Exercise task:
Reproduce the following data line for line without any changes, leaving out the pictures.

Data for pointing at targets

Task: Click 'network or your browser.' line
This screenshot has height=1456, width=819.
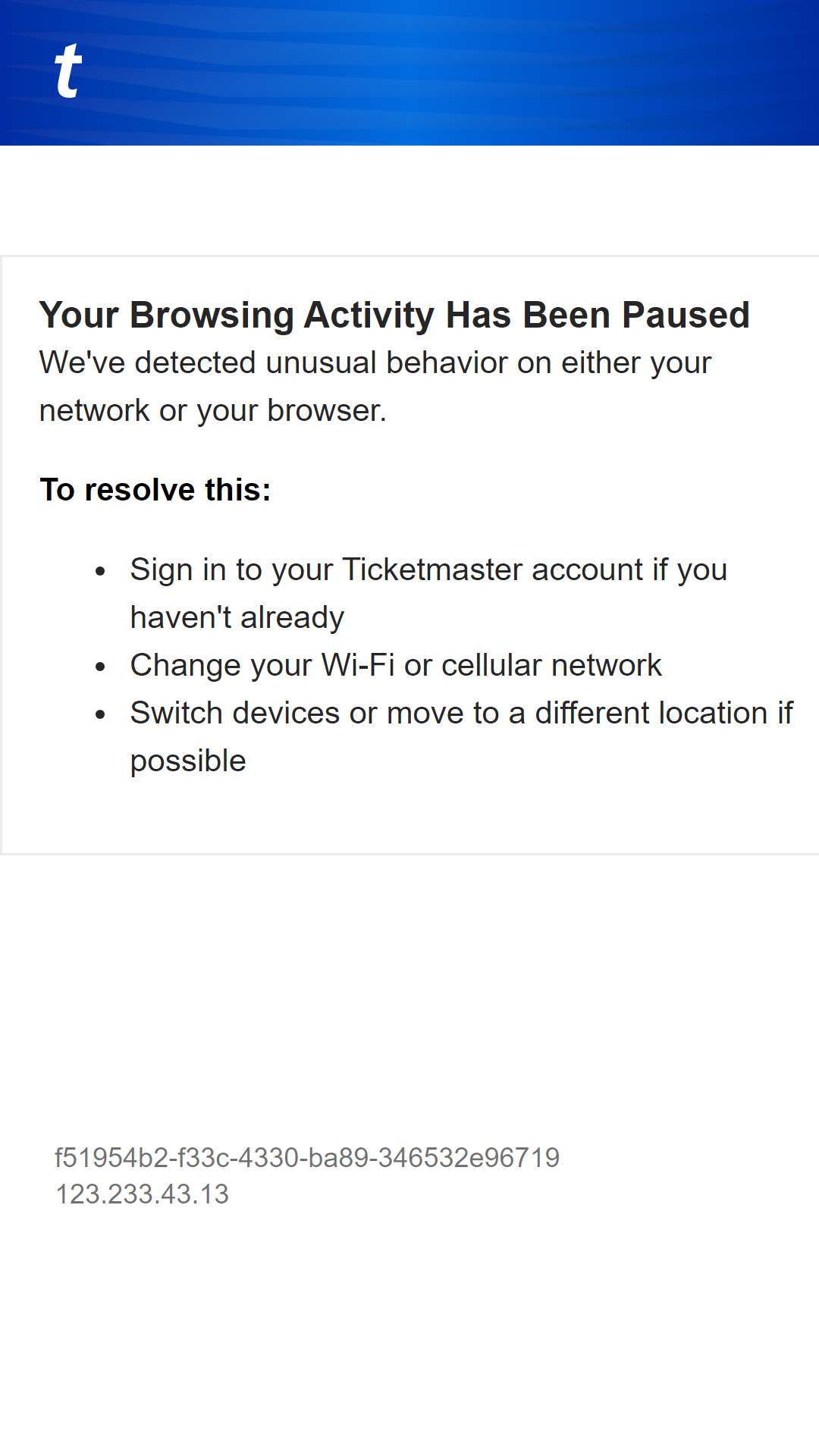Action: coord(213,410)
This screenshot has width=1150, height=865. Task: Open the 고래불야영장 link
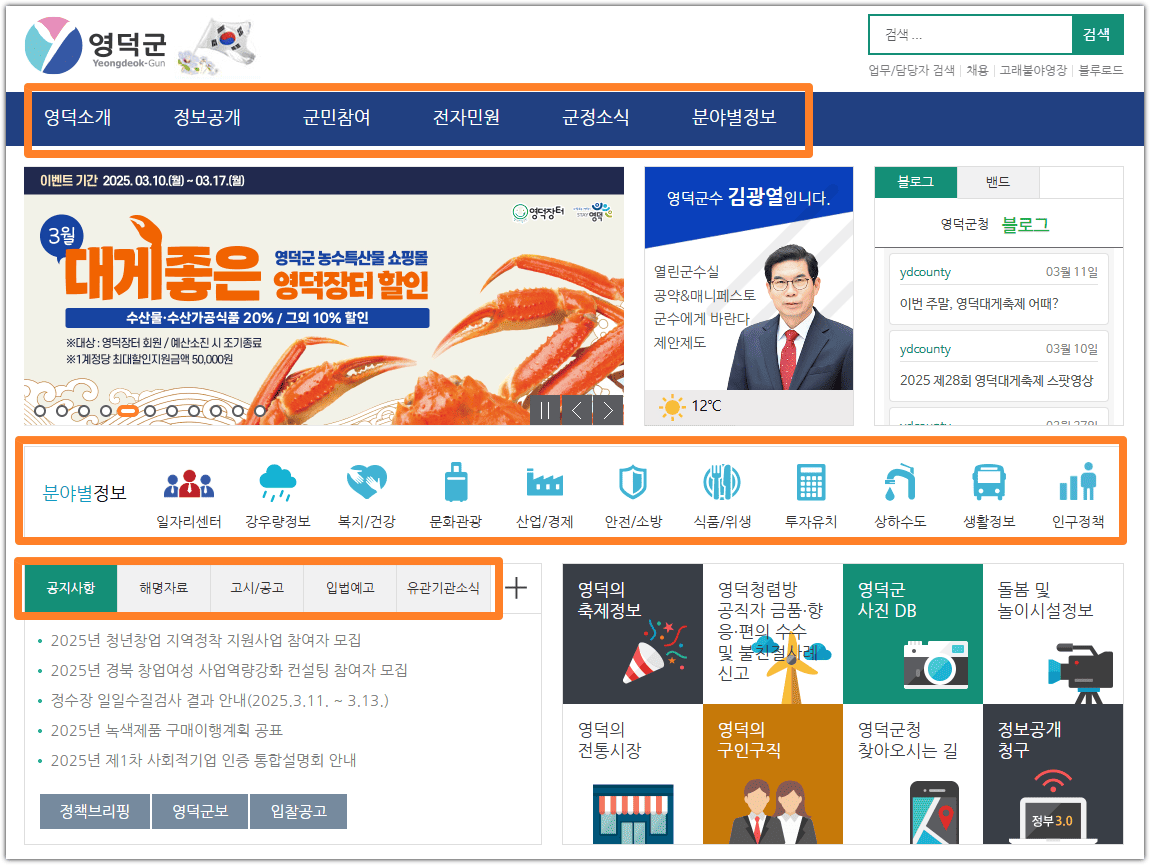coord(1037,70)
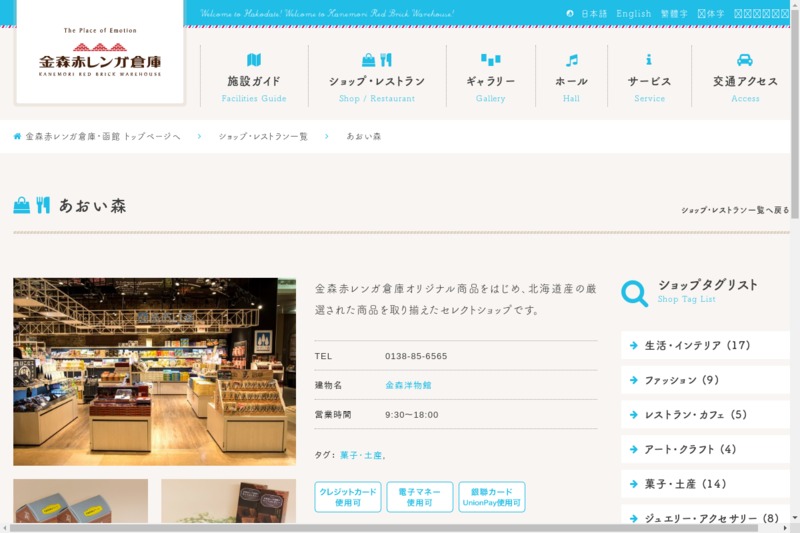Click the main shop interior photo
The width and height of the screenshot is (800, 533).
(154, 371)
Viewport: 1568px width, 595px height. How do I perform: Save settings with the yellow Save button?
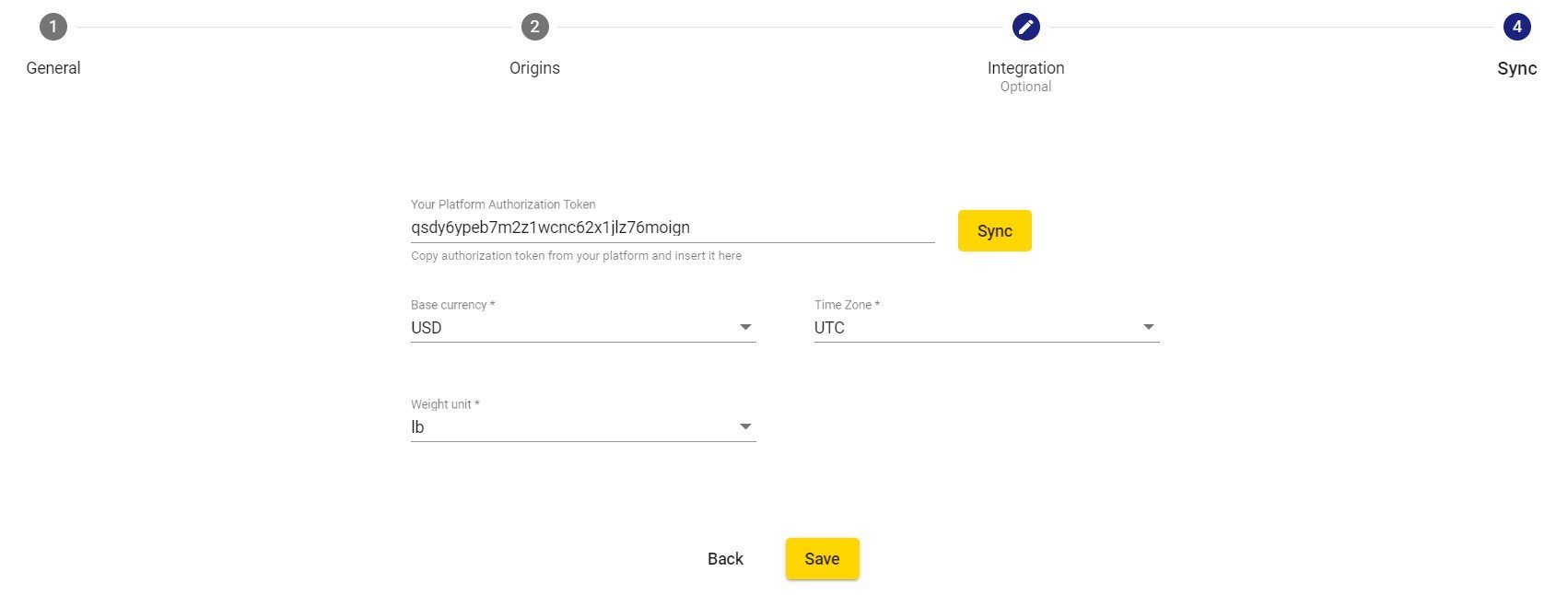coord(822,559)
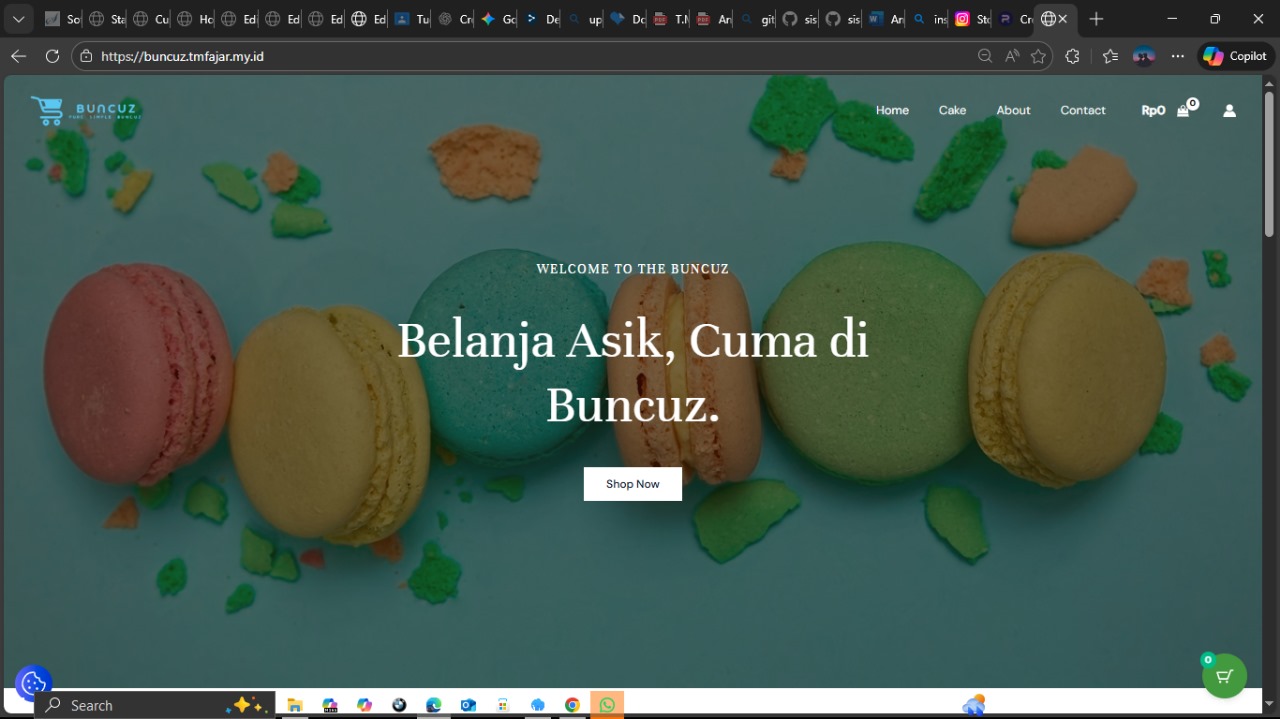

Finished exercise:
Task: Click 'network or your browser.' line
This screenshot has height=1456, width=819.
Action: coord(213,410)
This screenshot has width=1150, height=865. Task: Open the 고래불야영장 link
coord(1037,70)
Click the main shop interior photo
The width and height of the screenshot is (800, 533).
(154, 371)
Viewport: 1568px width, 595px height. How do I perform: Save settings with the yellow Save button?
coord(822,559)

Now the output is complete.